The same happens with the figures on the maternal mortality rate recorded this year. The health authorities reported that in 2025 it was 44.1 per 100,000 live births, against 40.6 in 2024, and specified that “the increase from one year compared to the other was one maternal death.”

Regarding the total population, Marrero announced in December that it will fall again. At the end of 2024, there were 9.7 million inhabitants – according to official figures – and a year later, about 9.6 million, and it will get worse: the prime minister stated that the projection for the next 25 years is that it will continue to decrease and fall to 7.7 million.


The aging trend is also expected to rise, with an increase in the population over 60 years of age.

The aging trend is also expected to rise, with an increase in the population over 60 years of age, from the current 25.7% to 36.4% by 2050.

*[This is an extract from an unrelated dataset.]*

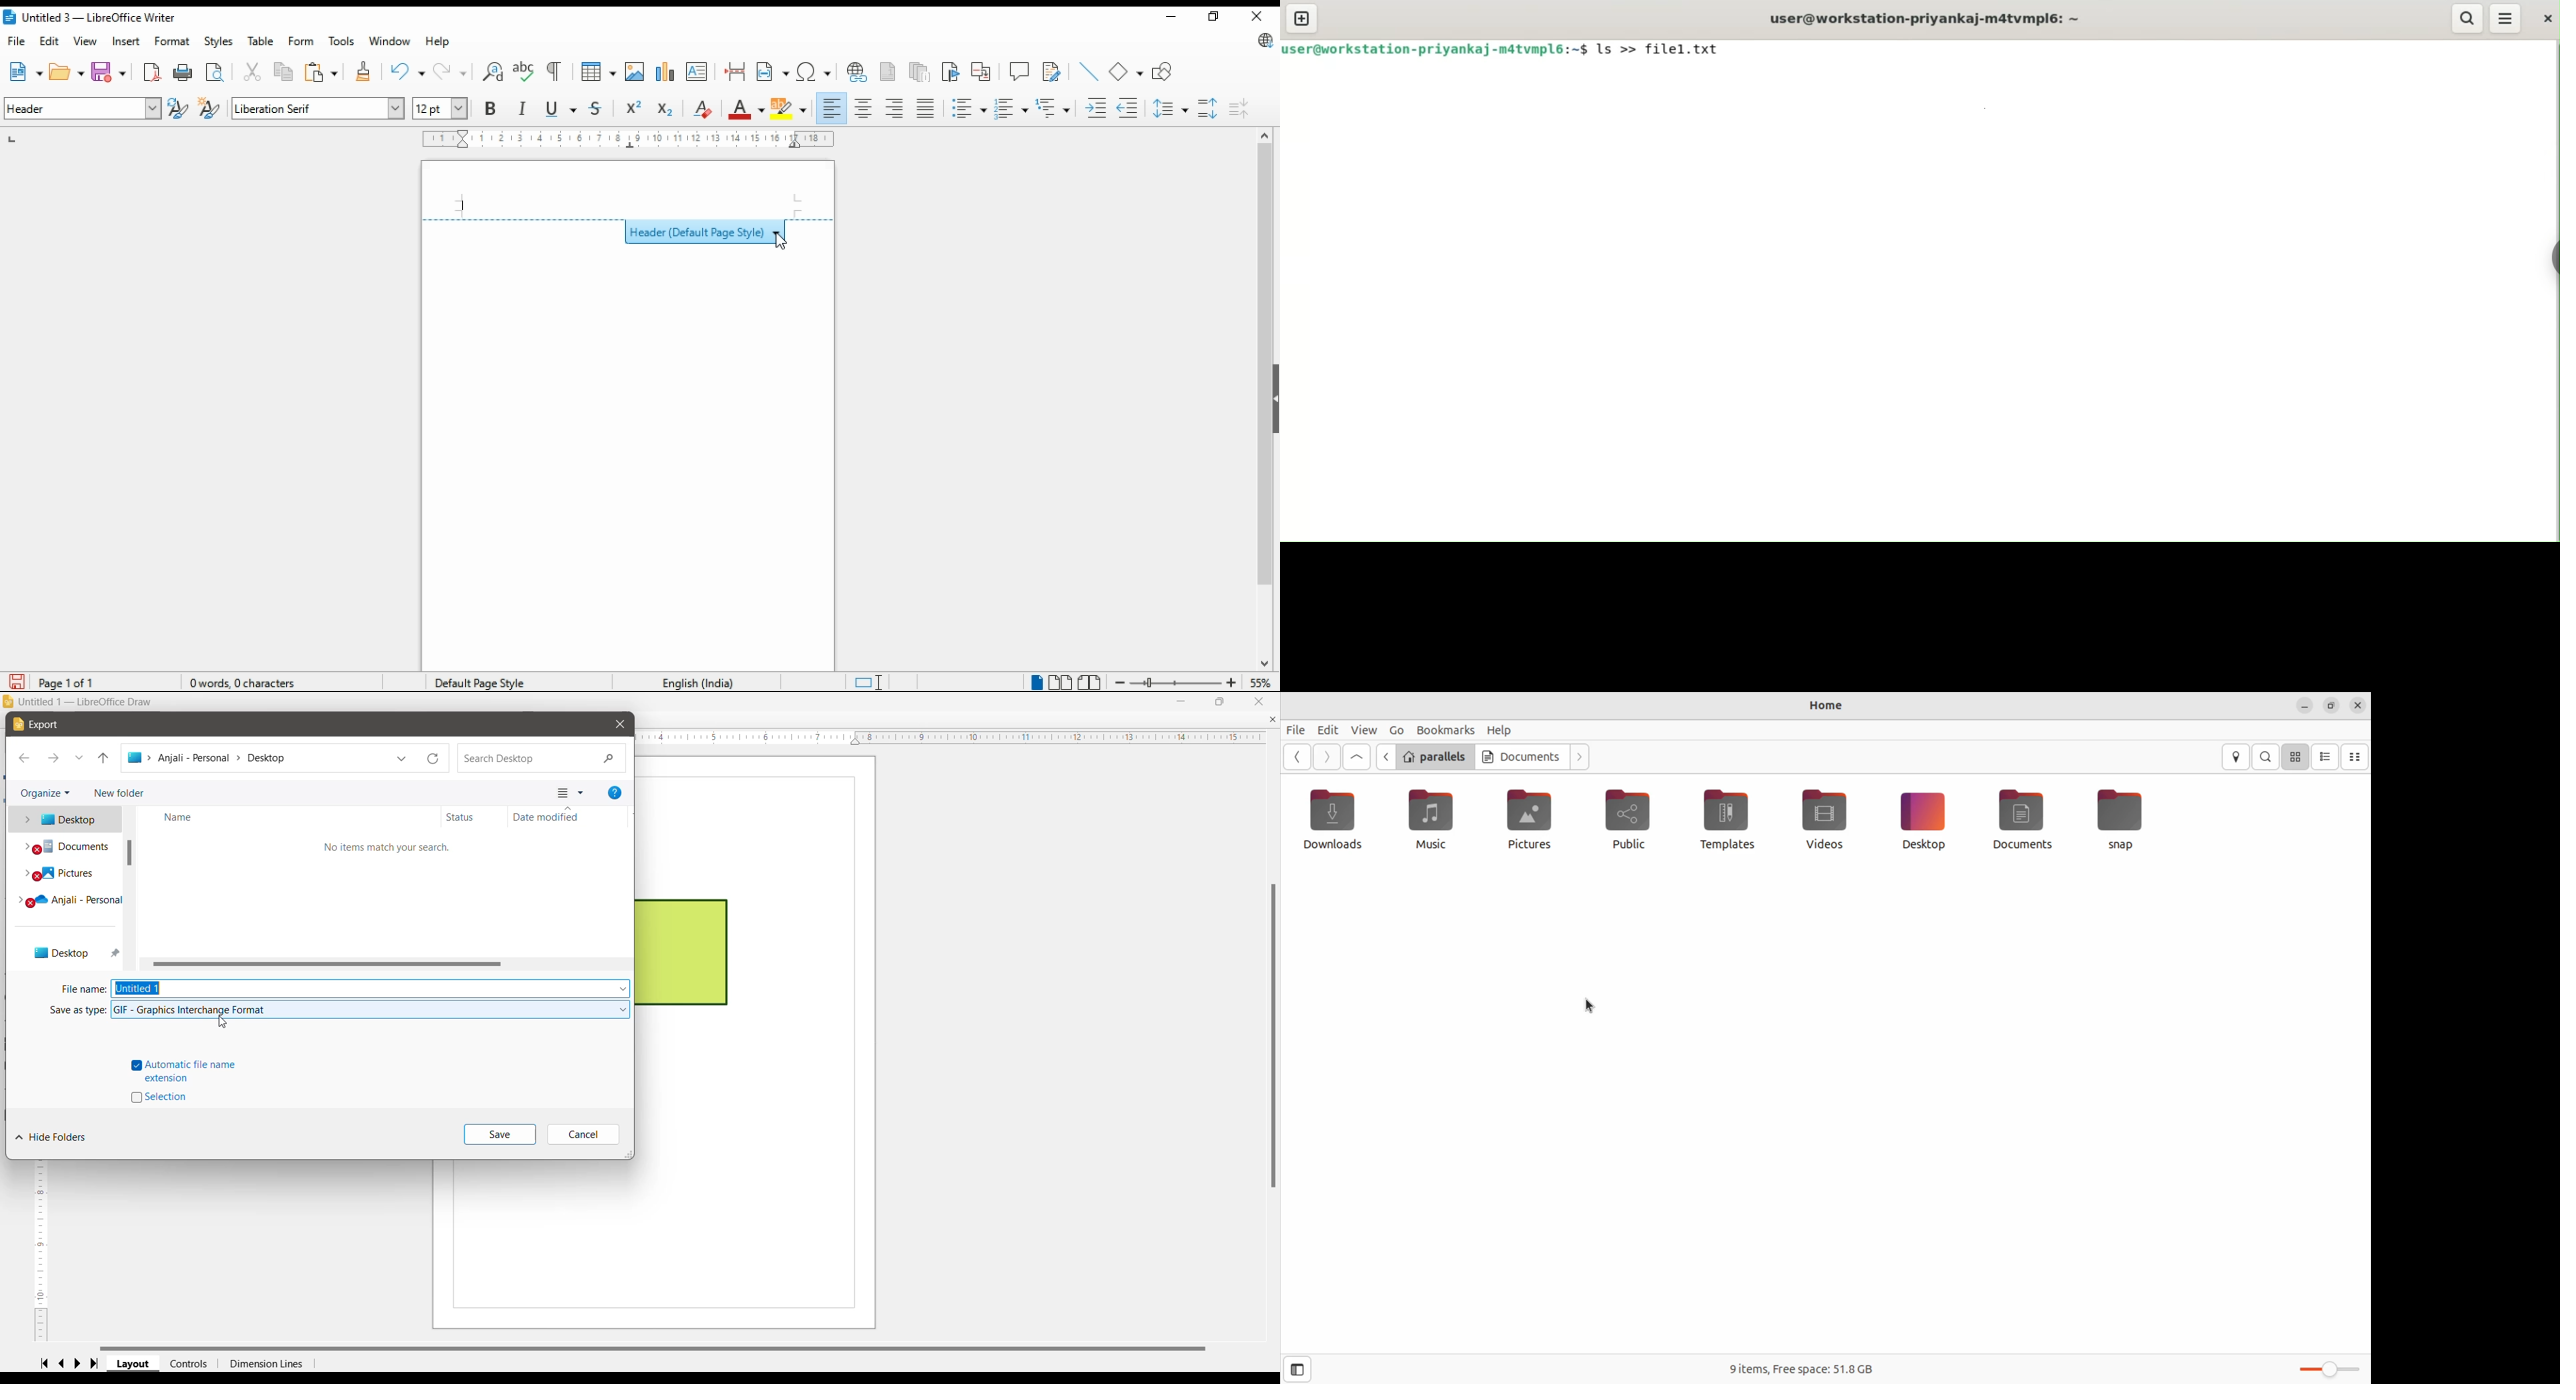 This screenshot has height=1400, width=2576. Describe the element at coordinates (189, 1363) in the screenshot. I see `Controls` at that location.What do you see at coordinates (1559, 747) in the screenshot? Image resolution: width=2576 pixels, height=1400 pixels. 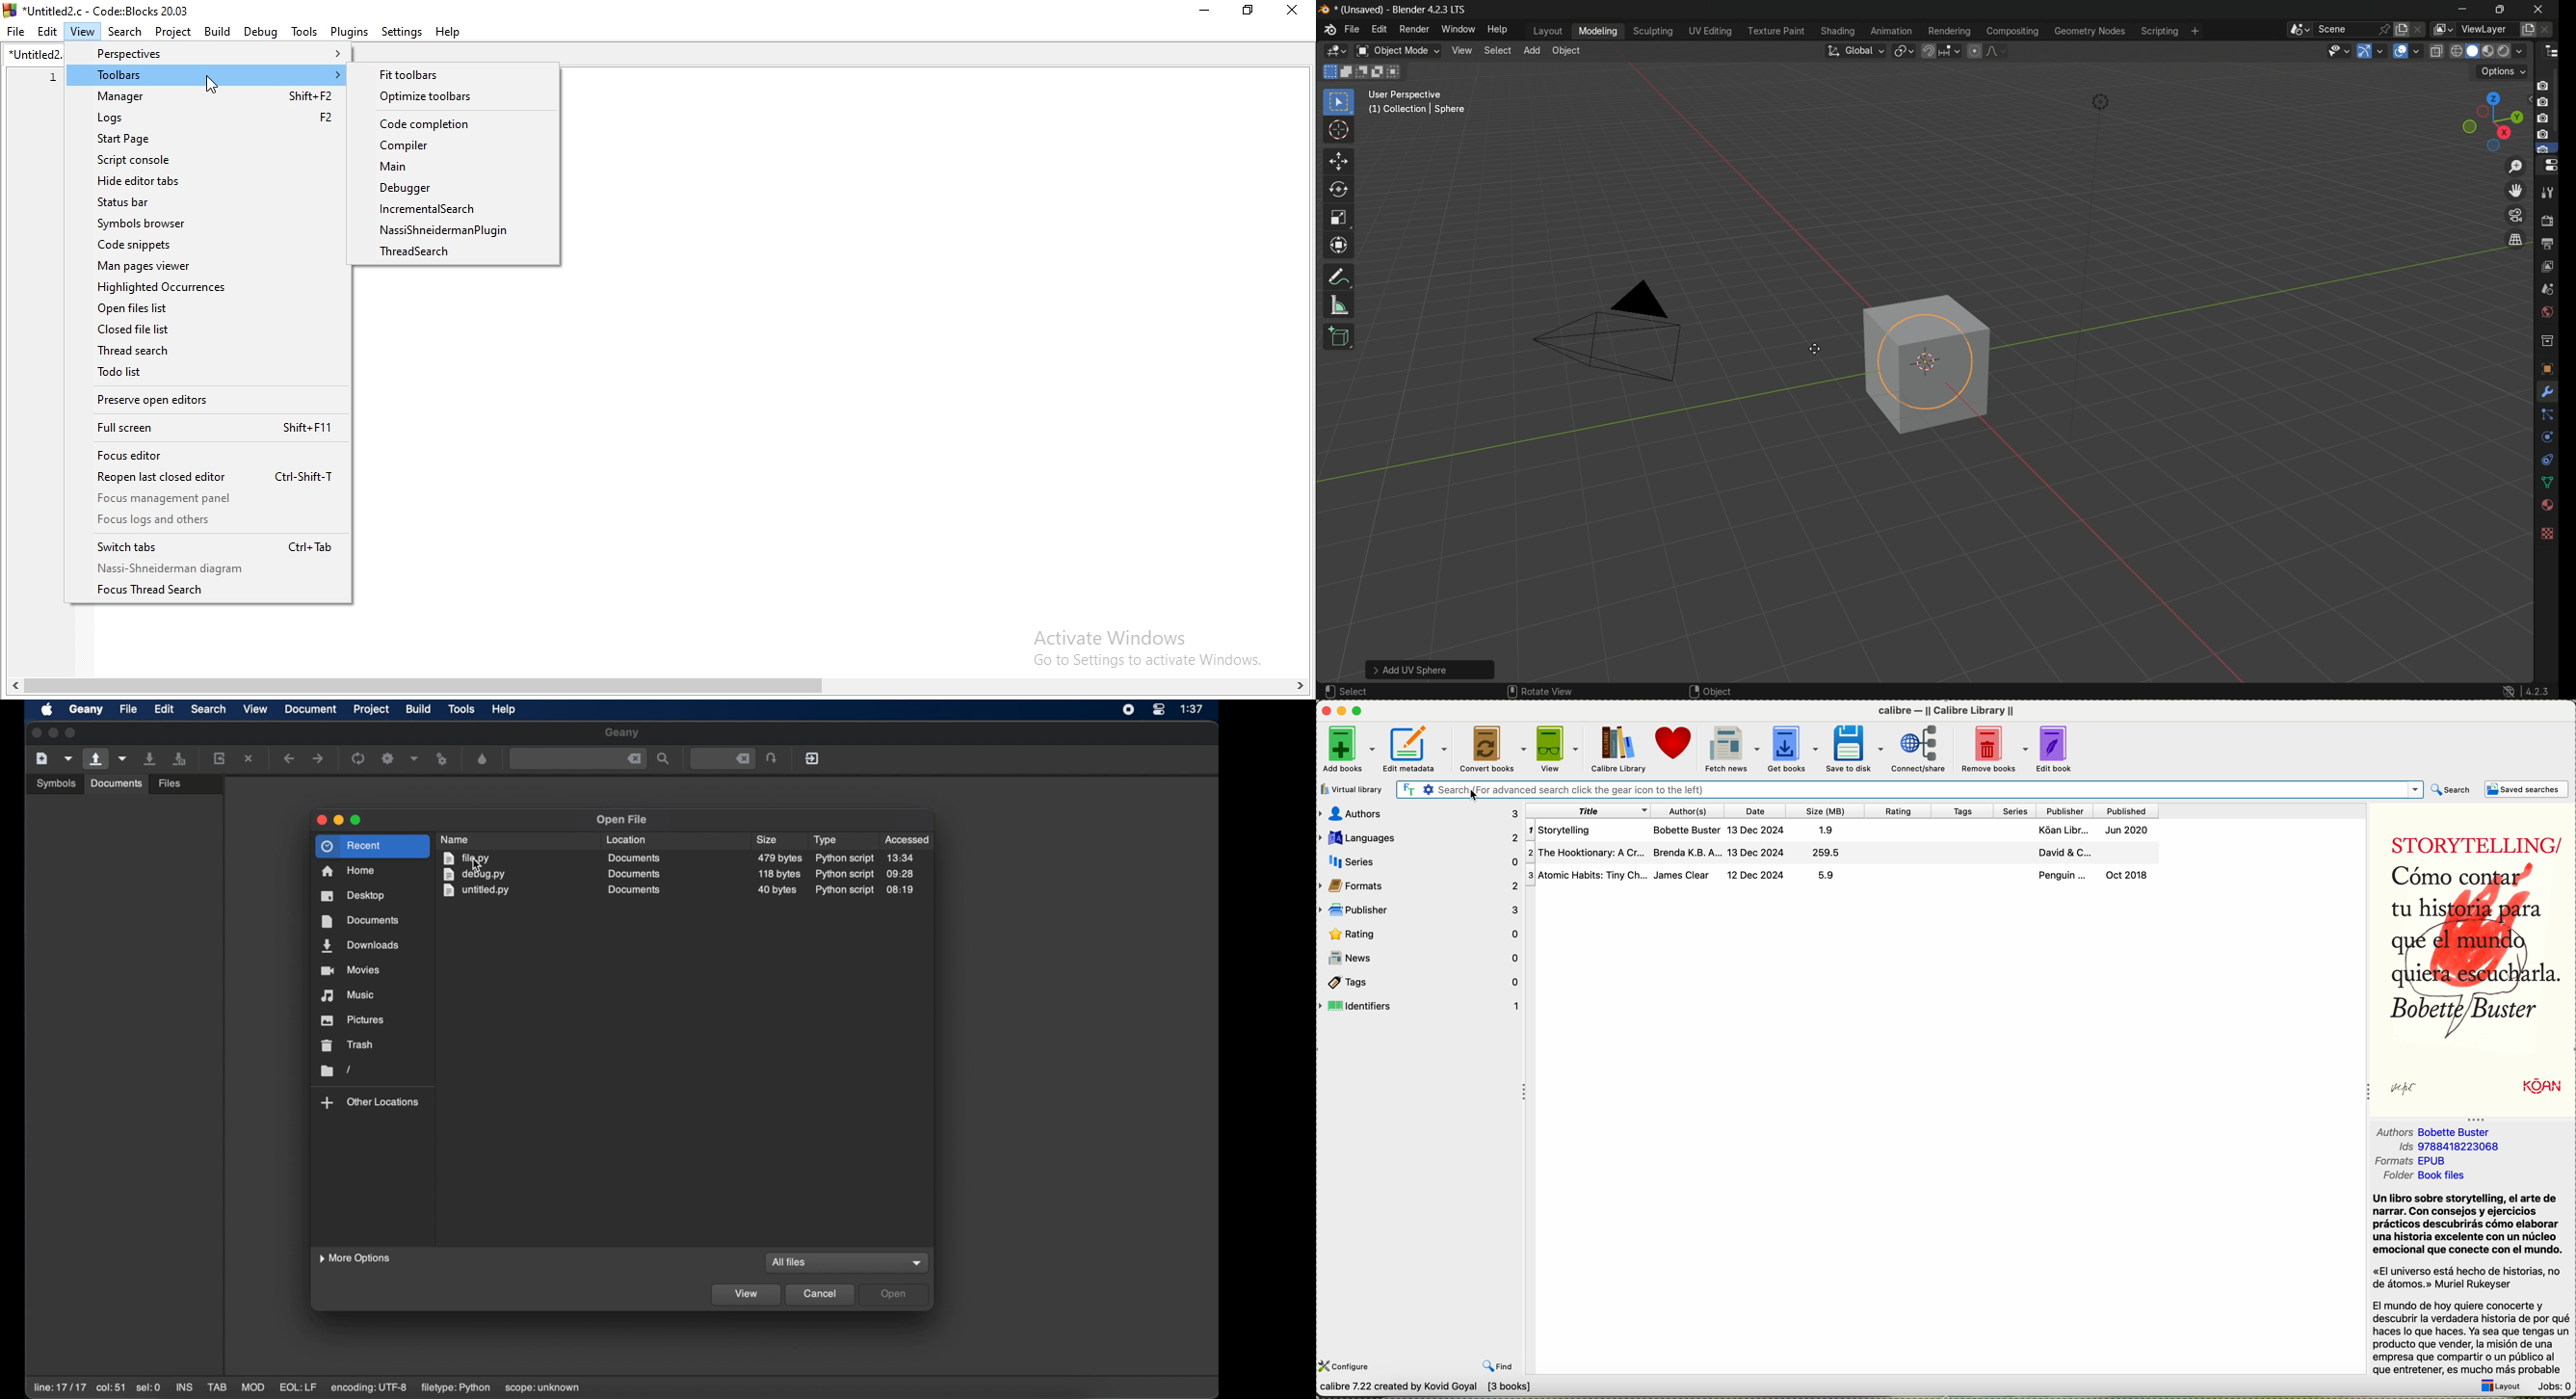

The indicators maintain the Island as one of the oldest countries in the region. The Cuban population has decreased, due to migration and the annual persistence of a greater number of deaths than births, according to official data.

Cuba remains mired in a “complex scenario” marked by economic difficulties and an energy crisis – with no long-term solution – to which is now added the health crisis, derived from the current chikungunya and dengue epidemic, which, officially, has claimed the lives of 55 people, most of them minors, but which could amount to 8,700 peopleaccording to statistical calculations by the Cuban Observatory of Citizen Audit (Ocac) and Cuba Siglo 21, released at the end of December in a report on the health collapse on the Island.